**LIST OF TASKS**
• A. In the forage article, rewrite the passage between "As everyone is" and "possible this winter.", inclusive, with "extremely unfavourable" replaced by "highly unfavourable".
• B. Can you pick up the article on making the most of forage after its last sentence and carry it on?

**SOURCE EXTRACT**

= = =

Making the most of your forage

As everyone is all too aware, the current milk price to concentrate price ratio is extremely unfavourable - so it will be absolutely vital to extract as much production from forage as possible this winter.

For the majority of milk producers plenty of scope remains for improvement. Benchmarking shows that, overall, little progress has been made in the last ten years in the amount of milk produced from forage. However, the gap in performance between the average and the best performing herds is wide - about 1700 litres per cow. In the long term, one of the keys to survivability and profit is milk per forage hectare. However, this winter, the aim is to get more milk out of the silage that has already been made, and to improve feed efficiency – the amount of milk produced per kilogram of feed eaten.

The first step is to have the forage analysed  to ascertain its potential. Frequent and accurate dry matter (DM) assessments of the silage being fed should also be carried out, in order to ensure the proportions in the diet are correct.

There are three interlinking factors that will then determine how much milk any silage will produce; the nutritional content, the forage intake, and, how much of the potential feed value can be extracted by the fibre-degrading bugs in the rumen. The nutritional potential is set - so the focus must be on intake and maximising digestibility.

To maximise intake it is vital to avoid any contamination of the feed offered to cows. It is now possible to have zero visible waste silage, using a combination of an effective inoculant, such as Axphast Gold, and a sheeting system which incorporates an effective oxygen barrier. This is very important, as just 5% of spoiled silage in the diet can reduce neutral detergent fibre (NDF) digestibility by up to 10%, as well as significantly reducing intake. If there is any spoiled silage on the shoulders or top of the pit, then remove it - do not try and feed it.

= = =

**DATA EXCERPT**
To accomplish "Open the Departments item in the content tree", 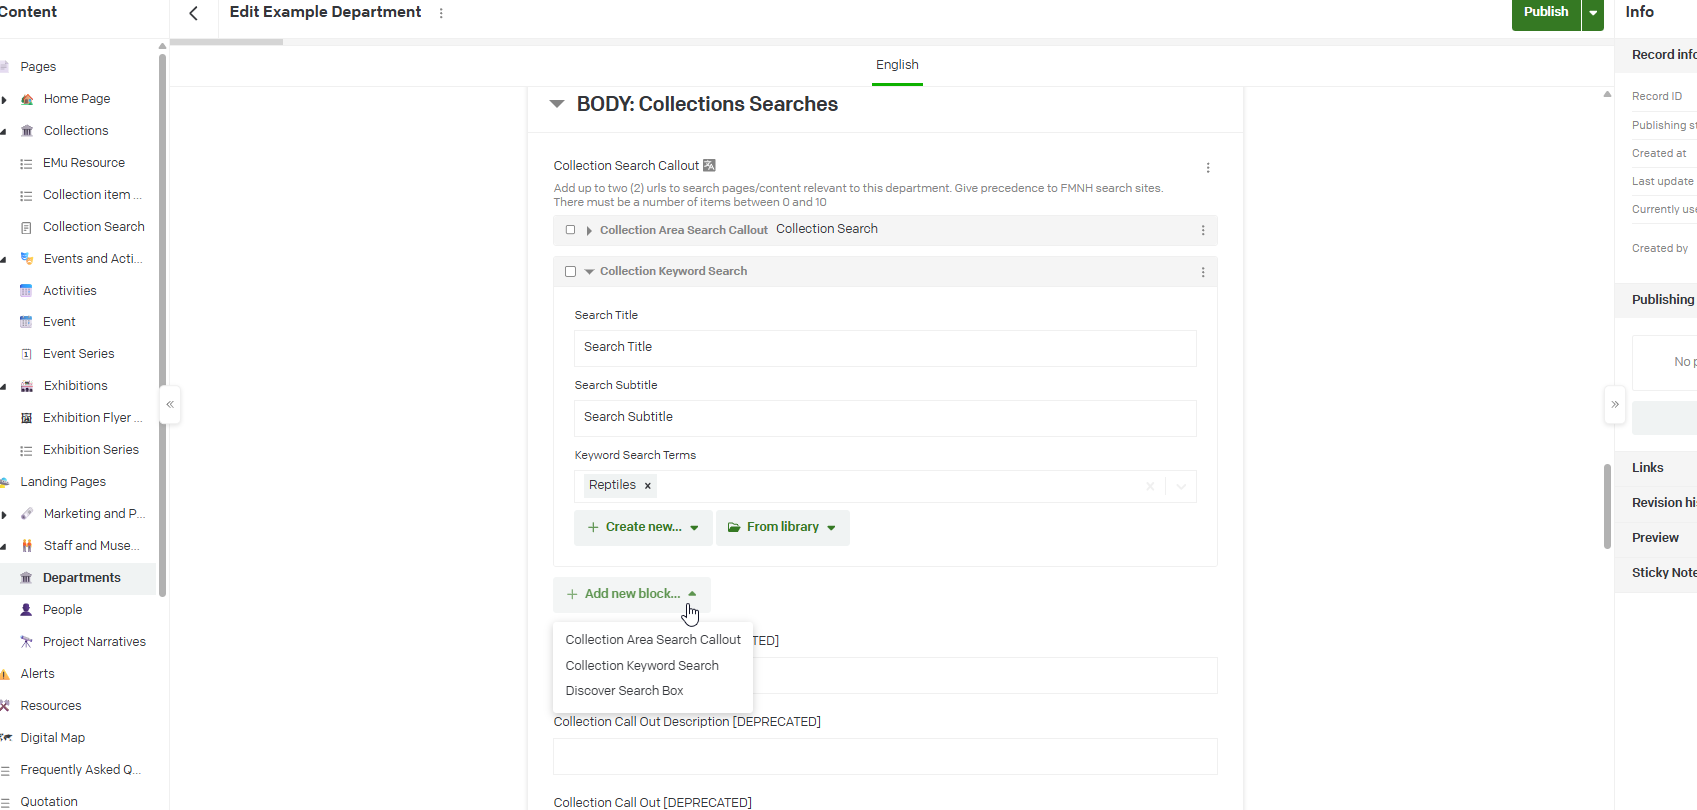I will click(81, 578).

= = =

**EXPECTED RESPONSES**
• A.
As everyone is all too aware, the current milk price to concentrate price ratio is highly unfavourable - so it will be absolutely vital to extract as much production from forage as possible this winter.

• B.
Surface spoilage on the open feed face must also be minimised. If a block cutter is used - maintain it and keep it sharp. The aim is to prevent air penetrating the silage as this can trigger aerobic spoilage or heating. As silage DM increases, so does the risk of heating, unless an effective inoculant has been used. An increase in temperature from 30°C to 50°C will reduce the “D” value by up to 10%.  

The level of the silage potential realised when it is fermented in the rumen largely depends on rumen pH. Fibre degrading microbes all work best at a higher pH. However, when concentrate is added to the diet, the microbial profile changes in response, and reduces rumen pH. This in turn reduces the effectiveness of the fibre degrading microbes. Each additional 1% of rumen degradable starch in the diet will reduce the rumen pH by 0.1%. This may not sound like much, but it is associated with a 3% reduction in NDF digestibility which will reduce efficiency.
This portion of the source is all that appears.